ホテルのテラスで朝を迎えている朱里に凛が声をかけてきた。
「寝られなかったの?」
「ううん」
「じゃ、テストの結果気にしている?」
「かもね。T社の中ではビッケだったから」
「そうね。でも、それでいいんじゃないの。まわりの期待どおりだし、朱里さんがビッケだから他のメンバーは安心していると思うよ。もし、勝ってたらチームに不協和音がでそうだし・・」
「それ、なぐさめの言葉になってないと思うんだけど・・」
「そうですか? WECってチームワークが大事でしょ。個人スポーツじゃないんだから、自分の役割を果たすことが大事なんじゃないですか」
「そうね。でも、カイルには勝ちたい。そうでないとシートを譲ってくれたユリアに申し訳ない」
「最初から勝たなくてもいいんじゃないですか。シーズン終了の時に勝つことを目標にすればどうですか?」
「凛さんは前向きね。そう考えないといけないのね」
朱里は凛と話をして少し気が楽になった。
チームは先週のテストで課題をかかえていた。コーナリングが安定しないのである。カタールのルサイルサーキットは全面舗装を施されたが、タイヤへの負担が増した感じがするのである。ましてや16あるコーナーの内、10コーナーが右コーナー。左タイヤの摩耗が激しい。車体のバランスが悪いのかもしれない。チーム総監督の中須賀とチーム監督の小田が頭を抱えている。
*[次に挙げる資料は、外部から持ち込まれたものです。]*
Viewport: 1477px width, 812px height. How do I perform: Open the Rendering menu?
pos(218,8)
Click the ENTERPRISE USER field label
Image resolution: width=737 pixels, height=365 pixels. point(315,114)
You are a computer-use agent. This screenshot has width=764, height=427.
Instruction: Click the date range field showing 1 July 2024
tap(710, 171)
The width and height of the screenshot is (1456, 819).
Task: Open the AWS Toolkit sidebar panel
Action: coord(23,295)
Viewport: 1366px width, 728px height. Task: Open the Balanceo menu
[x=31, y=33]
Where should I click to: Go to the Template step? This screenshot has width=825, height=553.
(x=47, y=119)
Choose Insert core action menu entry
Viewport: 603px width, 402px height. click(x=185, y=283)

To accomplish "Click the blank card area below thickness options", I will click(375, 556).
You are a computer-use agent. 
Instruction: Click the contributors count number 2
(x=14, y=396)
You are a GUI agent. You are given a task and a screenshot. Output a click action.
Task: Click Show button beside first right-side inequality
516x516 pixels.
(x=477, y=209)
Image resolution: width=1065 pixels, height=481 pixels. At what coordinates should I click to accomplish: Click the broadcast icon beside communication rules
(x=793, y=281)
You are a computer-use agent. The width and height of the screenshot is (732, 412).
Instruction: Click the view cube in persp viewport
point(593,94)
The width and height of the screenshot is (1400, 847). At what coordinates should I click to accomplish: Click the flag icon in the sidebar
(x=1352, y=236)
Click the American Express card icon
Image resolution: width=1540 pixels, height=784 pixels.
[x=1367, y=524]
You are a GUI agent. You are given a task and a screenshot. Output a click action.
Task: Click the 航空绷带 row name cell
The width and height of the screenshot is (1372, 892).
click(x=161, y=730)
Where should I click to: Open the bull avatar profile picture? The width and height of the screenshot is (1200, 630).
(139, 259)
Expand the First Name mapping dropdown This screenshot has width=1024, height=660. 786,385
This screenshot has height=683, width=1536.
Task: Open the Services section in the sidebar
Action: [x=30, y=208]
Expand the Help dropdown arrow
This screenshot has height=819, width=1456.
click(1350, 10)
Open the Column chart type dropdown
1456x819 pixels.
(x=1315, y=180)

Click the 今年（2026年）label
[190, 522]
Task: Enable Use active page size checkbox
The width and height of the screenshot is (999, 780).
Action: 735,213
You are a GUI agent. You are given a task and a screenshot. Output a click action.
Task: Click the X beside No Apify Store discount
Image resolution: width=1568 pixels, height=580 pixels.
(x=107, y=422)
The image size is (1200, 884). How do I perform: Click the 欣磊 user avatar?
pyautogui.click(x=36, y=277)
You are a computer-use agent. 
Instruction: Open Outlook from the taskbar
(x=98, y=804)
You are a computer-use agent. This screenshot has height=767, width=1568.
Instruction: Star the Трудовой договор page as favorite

「こういうコーナーの多いサーキットはうちのチームはつらいな。ルマンやスパのような高速サーキットに合わせてマシンを仕上げているからな」
と言う中須賀に、小田が応える。
「そうですね。少し空力をおさえないといけないかもしれません。テストでも、前のマシンにつくとダウンフォースがきつくなって、タイヤに負担がかかりました。抜く時はスパッと抜かないとだめですね」
「そうか、やはり全面舗装したからかな?」
「大いに関係していますね。ましてやWECではカタールは初めてです。データがないのもマイナス要素ですね」
「となると、今回は優勝ねらいは無理か?」
「厳しいですね。でも、見ててください。チャンピオンカーらしい走りは見せますよ」
という小田の言葉に中須賀は頼もしく思った。今年、チーム監督の小田はドライバーとして復帰していた。昨年のセカンドドライバーだったミックが交通事故にあい、その経過が思わしくなく復帰のめどがたたなかったし、昨年、2戦ほどはシートに座っていたから復帰に何も問題はなかった。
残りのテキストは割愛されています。